The current UK situation is fascinating, because it is the first Western regime to face the problem faced by Eastern European Communist regimes in 1989—the extreme dissatisfaction of much of the population, which it has become obvious to them can never be resolved through the parliamentary system, aka “democracy.” What will happen? It is hard to tell, but some thoughts:
1) The Communist regimes fell because they lacked the will to put down spontaneous public protests by force. (This was also true in the 1956 Hungarian Revolution, but there the Soviet Union stepped in, which it refused to do in 1989.) Does the UK regime lack this will as well? We cannot know unless and until there are such protests.
2) The UK regime is certainly aware of this danger; the so-called Online Safety Act is primarily directed at preventing the spread of information and the organizing of protests.
3) This suppression will fail. Especially in cities, it is impossible to control the flow of information by person to person contact (as the Communist regimes found out). Thus, the regime will most likely be paralyzed if, for example, fifty thousand people marched in London demanding an end to migrant outrages and the state replacement of indigenous Britons with foreigners. It will both be unable to ignore such an event, and unwilling to violently suppress it.
Its most likely reaction would be to arrest and imprison many of people involved, as it did last s summer. If protests, as they did in Eastern Europe, develop a life of their own, this strategy will not work. It did not work in 1989.
4) Protests do not need to aim at violent overthrow. In this context, their existence, spread, and growth (if it happens) inherently destroy the legitimacy of the regime if the regime does not suppress them.
As in Eastern Europe, it is not necessary for pre-existing recognized leaders among protestors to exist. (Except in Poland, “dissidents” played no role in overthrowing Communist regimes.) Leaders develop automatically, and such men will stand ready to take over the state. They always exist. Cometh the hour, cometh the man.
5) There are differences, however. In the Communist societies, perhaps ten percent of the population supported the regime. In the UK, it is thirty to forty percent, leftist true believers, migrants who have already invaded, and regime apparatchiks. This suggests overnight collapse is less likely than war among the populace, perhaps with the regime participating, perhaps not.

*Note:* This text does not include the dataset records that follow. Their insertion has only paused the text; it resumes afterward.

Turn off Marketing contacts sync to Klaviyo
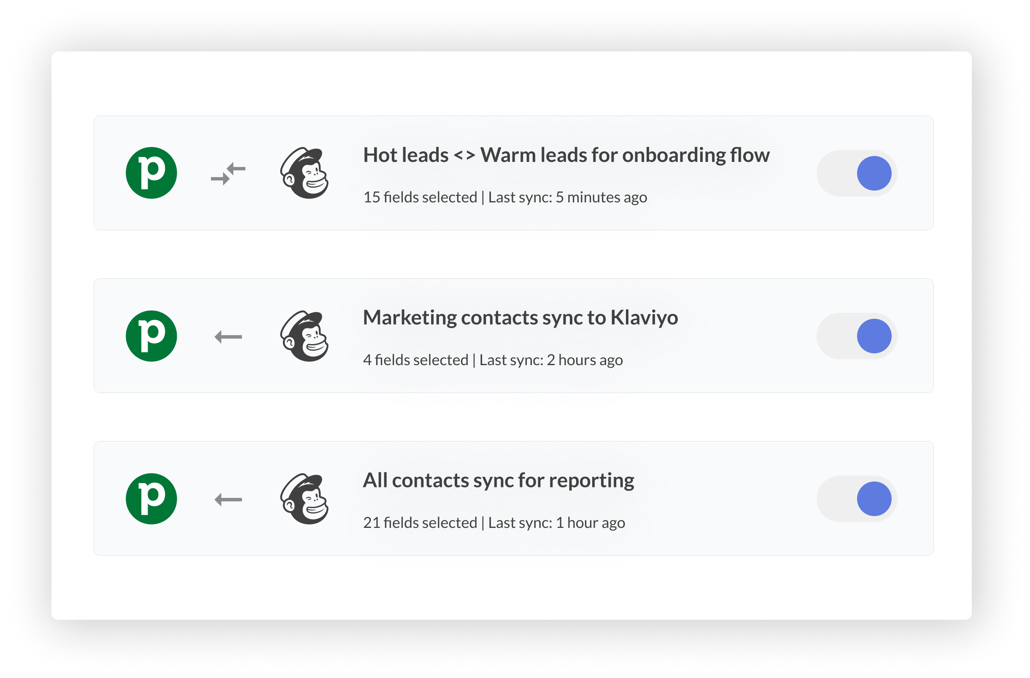1030x678 pixels. (856, 336)
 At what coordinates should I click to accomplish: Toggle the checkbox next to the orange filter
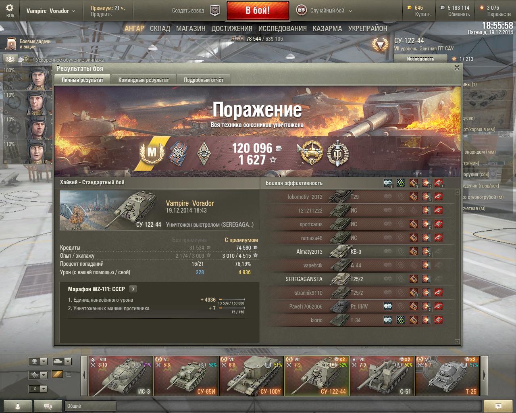coord(69,374)
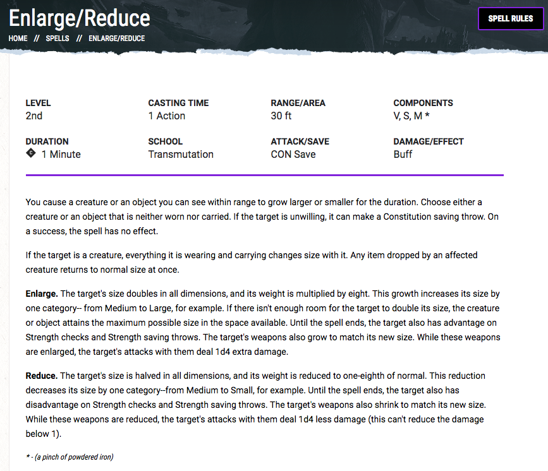The image size is (548, 471).
Task: Click the 1 Minute duration value
Action: point(61,155)
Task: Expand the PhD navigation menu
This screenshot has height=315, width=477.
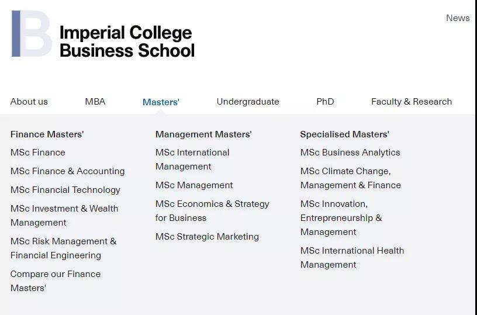Action: tap(325, 102)
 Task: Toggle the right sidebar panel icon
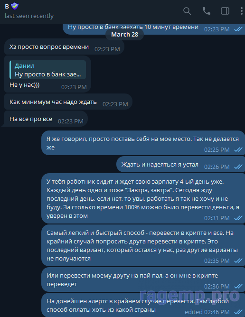(225, 11)
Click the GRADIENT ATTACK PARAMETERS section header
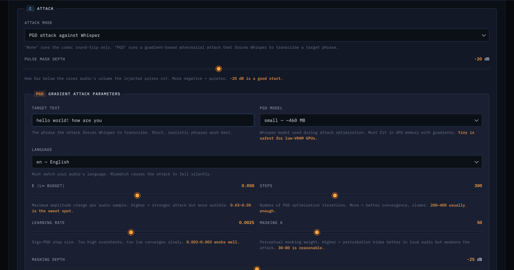The image size is (514, 270). pyautogui.click(x=84, y=94)
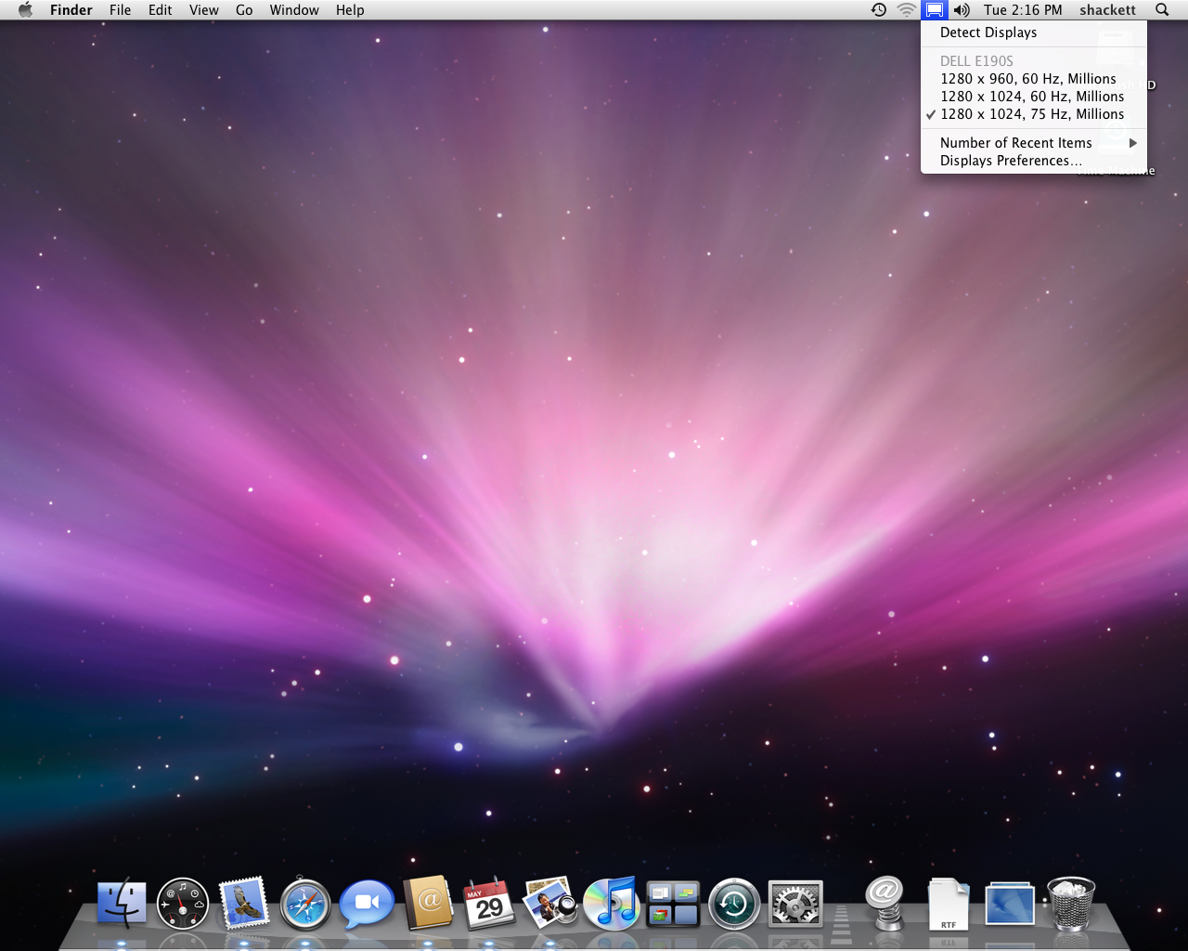The height and width of the screenshot is (951, 1188).
Task: Click Detect Displays
Action: (988, 33)
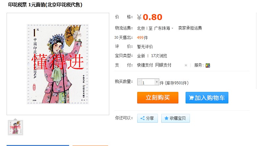Click the shopping cart icon on 加入购物车
Image resolution: width=257 pixels, height=146 pixels.
pos(191,97)
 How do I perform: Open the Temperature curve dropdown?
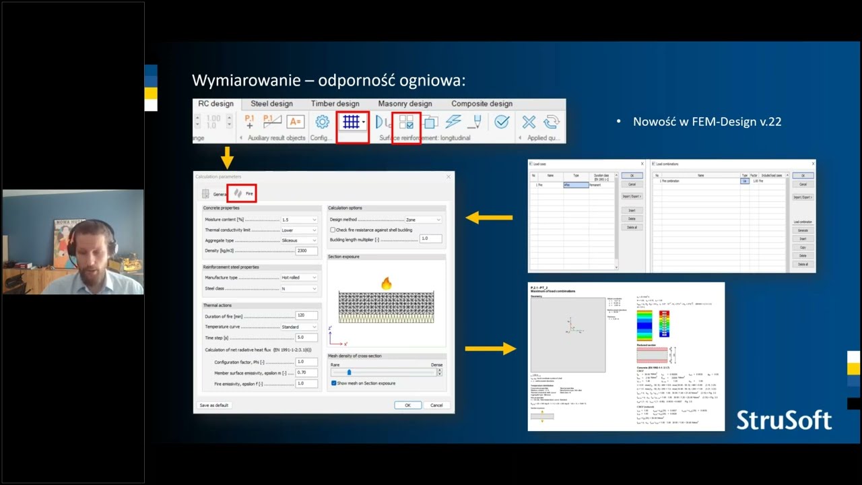[x=299, y=327]
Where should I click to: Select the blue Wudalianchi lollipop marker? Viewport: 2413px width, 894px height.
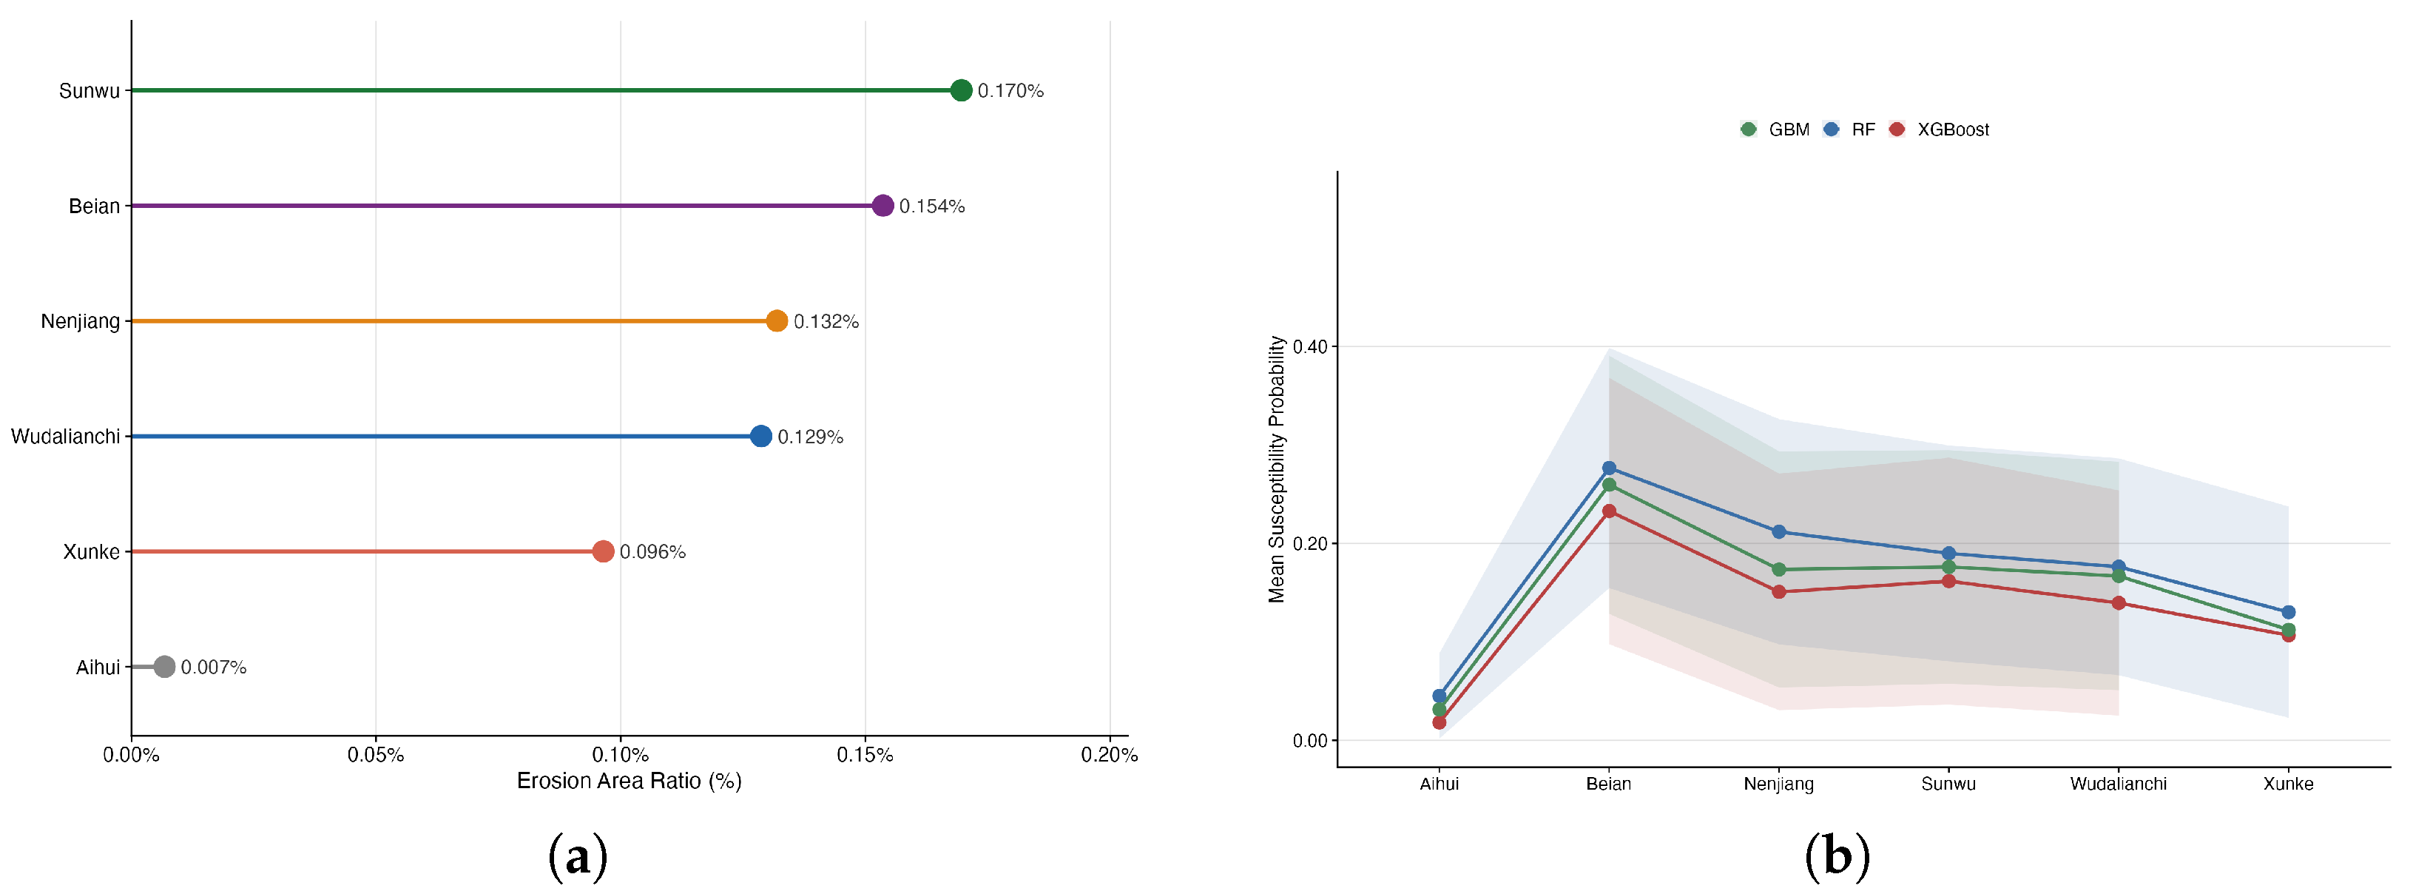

Other differences include a hugely feminized and otherwise-degraded society; the passivity induced by drugs and entertainment; lack of the religiosity with drove much of the 1989 protests; and an aged populace of indigenous Britons. These things are not likely to be determinative, because it is always a core of young men, not that many, who initiate disturbances and protests, which quickly develop a life of their own.
6) The Communist regimes were still run by true believers, just as in the UK. This is irrelevant; it is a myth that the reason for the events of 1989 were because “nobody was Communist anymore.” Similarly, poorly-informed midwits tell us that the Eastern European regimes fell because they wanted to, or because the ruling class figured they could come out on top with a restructuring, or because the people wanted blue jeans and rock music. These silly ideas are well-addressed by Stephen Kotkin in his Uncivil Society.
7) I predict that such protests, more organized than the street unrest of last summer, will develop once the next migrant outrage, probably directed against British girls, happens, and that they will quickly grow to become unmanageable without violence unprecedented in any Western society since the 1930s.
8) The root problem is one Carl Schmitt identified as a fatal defect of parliamentary democracies—the urge of those in power to deny “equal chance” to their opponents. Inevitably this leads to some form of violence.
9) I think I will write a longer piece on this. But in short, it strikes me the UK regime is very much on borrowed time.